I checked the article. That's exactly how I put the strings on. Maybe because I changed to the Super Slinky custom gauge? I was using D'Addario EXL 140's. But it's still intonated correctly as far as I know?

And how the f*** are 4 month old strings the problem? On my Seagull S6 I've had the same strings for about 8 months and I almost never have to tune it.
#19
Quote by canvasDude
I checked the article. That's exactly how I put the strings on. Maybe because I changed to the Super Slinky custom gauge? I was using D'Addario EXL 140's. But it's still intonated correctly as far as I know?

And how the f*** are 4 month old strings the problem? On my Seagull S6 I've had the same strings for about 8 months and I almost never have to tune it.

As I said before, tune the open strings with an electric tuner, then check the octaves again (with the tuner if necessary).
#20
Quote by 12345abcd3
As I said before, tune the open strings with an electric tuner, then check the octaves again (with the tuner if necessary).


I don't have a tuner nor have I ever used/owned one. But I managed to get it PERFECTLY in tune both octaves and 5th fret-wise. Now to see if it stays that way...

Btw, next time I change strings I'm switching to a coiled G string. It just stays in tune so much better and it feels better/does less damage to your fingers. It's a win/win.
#21
Quote by canvasDude
I don't have a tuner nor have I ever used/owned one. But I managed to get it PERFECTLY in tune both octaves and 5th fret-wise. Now to see if it stays that way...

Btw, next time I change strings I'm switching to a coiled G string. It just stays in tune so much better and it feels better/does less damage to your fingers. It's a win/win.


You might think you're perfectly in tune when you really aren't. If you press too hard on the 5th fret or tune a few cents off, the tuning is going to be way out by the time you do your last string. and since you've always tuned that way, it probably sounds right to you even though it might be out of tune.
#22
Quote by timeconsumer09
You might think you're perfectly in tune when you really aren't. If you press too hard on the 5th fret or tune a few cents off, the tuning is going to be way out by the time you do your last string. and since you've always tuned that way, it probably sounds right to you even though it might be out of tune.

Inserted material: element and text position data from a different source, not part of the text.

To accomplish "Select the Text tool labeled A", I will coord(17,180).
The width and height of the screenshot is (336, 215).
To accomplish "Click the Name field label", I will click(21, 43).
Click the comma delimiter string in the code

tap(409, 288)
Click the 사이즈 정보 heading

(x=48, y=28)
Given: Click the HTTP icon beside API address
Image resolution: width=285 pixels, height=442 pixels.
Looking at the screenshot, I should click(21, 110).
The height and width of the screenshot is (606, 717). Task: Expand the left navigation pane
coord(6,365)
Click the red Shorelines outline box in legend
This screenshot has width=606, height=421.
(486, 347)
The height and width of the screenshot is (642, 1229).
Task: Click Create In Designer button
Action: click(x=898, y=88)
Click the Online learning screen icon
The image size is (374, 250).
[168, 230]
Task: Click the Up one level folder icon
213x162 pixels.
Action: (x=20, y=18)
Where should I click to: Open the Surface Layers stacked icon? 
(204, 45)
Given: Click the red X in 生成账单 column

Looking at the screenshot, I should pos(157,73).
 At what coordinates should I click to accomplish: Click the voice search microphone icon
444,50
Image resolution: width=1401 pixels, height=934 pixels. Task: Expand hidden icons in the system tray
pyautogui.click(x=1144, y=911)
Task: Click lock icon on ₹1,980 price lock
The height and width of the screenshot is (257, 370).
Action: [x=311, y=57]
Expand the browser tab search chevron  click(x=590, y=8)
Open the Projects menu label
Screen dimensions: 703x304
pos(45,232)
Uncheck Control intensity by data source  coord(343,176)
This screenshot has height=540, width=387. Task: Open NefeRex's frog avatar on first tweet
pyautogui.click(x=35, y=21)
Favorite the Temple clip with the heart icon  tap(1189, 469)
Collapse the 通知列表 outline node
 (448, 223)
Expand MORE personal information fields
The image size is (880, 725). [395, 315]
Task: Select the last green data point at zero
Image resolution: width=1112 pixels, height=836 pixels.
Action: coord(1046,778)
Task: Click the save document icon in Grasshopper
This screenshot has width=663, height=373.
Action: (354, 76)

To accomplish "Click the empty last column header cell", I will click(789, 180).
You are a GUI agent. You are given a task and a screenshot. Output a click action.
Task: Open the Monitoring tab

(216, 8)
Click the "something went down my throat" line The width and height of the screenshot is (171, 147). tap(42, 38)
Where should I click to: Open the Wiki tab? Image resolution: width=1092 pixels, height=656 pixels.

What I meant was that I got all the notes on the 5th frets (4th for the G) to be the exact same note the next string open (really the other way around actually). AND I was able to get all the octaves to sound the same. So even if I'm like a micro tone out of tune, I'm as close you'd ever get.

EDIT: The ****er's out of tune again.
Last edited by canvasDude at Nov 14, 2009,
#23
Quote by canvasDude
What I meant was that I got all the notes on the 5th frets (4th for the G) to be the exact same note the next string open (really the other way around actually). AND I was able to get all the octaves to sound the same. So even if I'm like a micro tone out of tune, I'm as close you'd ever get.

EDIT: The ****er's out of tune again.


Okay, well if you can get it in tune once, the problem could be bad tuners, old strings, maybe the tuning pegs are getting turned when you lay your guitar down, many possibilities. Old strings is the easiest thing to fix, I suggest you try that.
#24
Quote by timeconsumer09
Okay, well if you can get it in tune once, the problem could be bad tuners, old strings, maybe the tuning pegs are getting turned when you lay your guitar down, many possibilities. Old strings is the easiest thing to fix, I suggest you try that.


Yeah, I think it'll be coiled G's for me from now on. And I put a tuner on my x-mas list.